Géolocalisation sur la carte : Alsace

(Voir situation sur carte : Alsace)
Château de Ferrette

Géolocalisation sur la carte : France

(Voir situation sur carte : France)
Château de Ferrette

Le château de Ferrette est un château fort médiéval situé à Ferrette, Haut-Rhin (Alsace).

Historique[modifier | modifier le code]

Article détaillé : Comté de Ferrette.

C'est sur un piton rocheux qui culmine à 612 m d'altitude, surplombant la ville de Ferrette, que Frédéric Ier de Ferrette, fils de Thierry Ier, comte de Monbéliard, fit bâtir le château de Ferrette. Chef-lieu du comté de Ferrette sa première mention est datée de 1144 comme résidence principale des comtes de Ferrette mais il semble exister en tant que tel depuis 1040[2]. Construit sur les fondations d'une tour d'observation romaine[2].

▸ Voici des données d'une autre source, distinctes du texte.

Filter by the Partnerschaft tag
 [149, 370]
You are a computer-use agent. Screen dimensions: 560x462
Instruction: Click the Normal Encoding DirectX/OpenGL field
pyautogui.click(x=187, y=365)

En 1103 Frédéric de Montbéliard, hérite, de son père des terres d'Alsace supérieure, et s'installe dans le château vers 1125. Devenu Frédéric de Ferrette il fonde le comté de Ferrette qui sera l'une des plus puissante seigneuries de Haute-Alsace durant le Moyen Âge tant et si bien que de 1105 à la fin du XIIIe siècle, le comté de Ferrette est pratiquement un État souverain. Axé à l'origine sur le Sundgau occidental, le comté s'étendit déplaçant progressivement son centre vers Altkirch puis Thann. Il meurt vers l'année 1168.
Son fils Louis lui succède mais décède lors d'une croisade à laquelle il prit part en 1189.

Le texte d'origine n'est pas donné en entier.